====== DATA FOR ANALYSIS ======

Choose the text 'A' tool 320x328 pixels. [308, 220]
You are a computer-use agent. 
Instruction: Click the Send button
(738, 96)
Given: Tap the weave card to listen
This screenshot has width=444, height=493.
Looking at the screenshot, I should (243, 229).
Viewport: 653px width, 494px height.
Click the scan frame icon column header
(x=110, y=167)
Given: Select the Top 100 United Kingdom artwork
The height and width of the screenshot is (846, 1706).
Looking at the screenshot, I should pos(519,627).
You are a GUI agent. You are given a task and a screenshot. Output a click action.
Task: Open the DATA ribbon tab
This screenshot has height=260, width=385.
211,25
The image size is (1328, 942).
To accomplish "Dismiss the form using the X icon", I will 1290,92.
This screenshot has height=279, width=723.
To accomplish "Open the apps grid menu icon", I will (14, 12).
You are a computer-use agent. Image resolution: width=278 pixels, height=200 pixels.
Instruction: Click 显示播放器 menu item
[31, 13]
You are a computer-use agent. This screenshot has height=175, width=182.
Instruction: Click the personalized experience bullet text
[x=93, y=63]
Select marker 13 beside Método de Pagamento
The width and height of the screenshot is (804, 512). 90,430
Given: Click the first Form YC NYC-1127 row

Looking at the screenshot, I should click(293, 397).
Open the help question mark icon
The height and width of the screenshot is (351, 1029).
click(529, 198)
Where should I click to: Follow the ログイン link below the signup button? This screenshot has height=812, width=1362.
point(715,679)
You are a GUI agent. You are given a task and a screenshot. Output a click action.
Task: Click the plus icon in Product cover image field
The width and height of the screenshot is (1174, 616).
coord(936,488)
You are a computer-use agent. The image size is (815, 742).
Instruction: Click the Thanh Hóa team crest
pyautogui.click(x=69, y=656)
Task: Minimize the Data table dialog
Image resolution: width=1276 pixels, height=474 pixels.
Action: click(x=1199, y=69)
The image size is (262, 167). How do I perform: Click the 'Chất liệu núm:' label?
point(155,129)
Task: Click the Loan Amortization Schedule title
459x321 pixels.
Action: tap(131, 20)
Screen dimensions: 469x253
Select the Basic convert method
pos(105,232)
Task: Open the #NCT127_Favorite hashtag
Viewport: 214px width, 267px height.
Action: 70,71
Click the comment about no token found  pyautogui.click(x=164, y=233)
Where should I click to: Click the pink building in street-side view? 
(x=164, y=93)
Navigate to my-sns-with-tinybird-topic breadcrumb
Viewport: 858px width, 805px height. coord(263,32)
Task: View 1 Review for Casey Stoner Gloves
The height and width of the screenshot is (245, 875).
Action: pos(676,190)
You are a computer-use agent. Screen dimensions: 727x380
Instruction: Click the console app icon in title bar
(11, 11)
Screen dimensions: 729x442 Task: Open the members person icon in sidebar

======

#### [PROBLEM REQUIREMENTS]
For each entry above, write out an exact copy.

#### [SOLUTION FOR THIS PROBLEM]
Choose the text 'A' tool 320x328 pixels. [308, 220]
You are a computer-use agent. 
Instruction: Click the Send button
(738, 96)
Given: Tap the weave card to listen
This screenshot has width=444, height=493.
Looking at the screenshot, I should (243, 229).
Viewport: 653px width, 494px height.
Click the scan frame icon column header
(x=110, y=167)
Given: Select the Top 100 United Kingdom artwork
The height and width of the screenshot is (846, 1706).
Looking at the screenshot, I should pos(519,627).
You are a GUI agent. You are given a task and a screenshot. Output a click action.
Task: Open the DATA ribbon tab
This screenshot has height=260, width=385.
211,25
The image size is (1328, 942).
To accomplish "Dismiss the form using the X icon", I will 1290,92.
This screenshot has height=279, width=723.
To accomplish "Open the apps grid menu icon", I will (14, 12).
You are a computer-use agent. Image resolution: width=278 pixels, height=200 pixels.
Instruction: Click 显示播放器 menu item
[31, 13]
You are a computer-use agent. This screenshot has height=175, width=182.
Instruction: Click the personalized experience bullet text
[x=93, y=63]
Select marker 13 beside Método de Pagamento
The width and height of the screenshot is (804, 512). 90,430
Given: Click the first Form YC NYC-1127 row

Looking at the screenshot, I should click(293, 397).
Open the help question mark icon
The height and width of the screenshot is (351, 1029).
click(529, 198)
Where should I click to: Follow the ログイン link below the signup button? This screenshot has height=812, width=1362.
point(715,679)
You are a GUI agent. You are given a task and a screenshot. Output a click action.
Task: Click the plus icon in Product cover image field
The width and height of the screenshot is (1174, 616).
coord(936,488)
You are a computer-use agent. The image size is (815, 742).
Instruction: Click the Thanh Hóa team crest
pyautogui.click(x=69, y=656)
Task: Minimize the Data table dialog
Image resolution: width=1276 pixels, height=474 pixels.
Action: click(x=1199, y=69)
The image size is (262, 167). How do I perform: Click the 'Chất liệu núm:' label?
point(155,129)
Task: Click the Loan Amortization Schedule title
459x321 pixels.
Action: tap(131, 20)
Screen dimensions: 469x253
Select the Basic convert method
pos(105,232)
Task: Open the #NCT127_Favorite hashtag
Viewport: 214px width, 267px height.
Action: 70,71
Click the comment about no token found  pyautogui.click(x=164, y=233)
Where should I click to: Click the pink building in street-side view? 
(x=164, y=93)
Navigate to my-sns-with-tinybird-topic breadcrumb
Viewport: 858px width, 805px height. coord(263,32)
Task: View 1 Review for Casey Stoner Gloves
The height and width of the screenshot is (245, 875).
Action: pos(676,190)
You are a computer-use agent. Screen dimensions: 727x380
Instruction: Click the console app icon in title bar
(11, 11)
Screen dimensions: 729x442 Task: Open the members person icon in sidebar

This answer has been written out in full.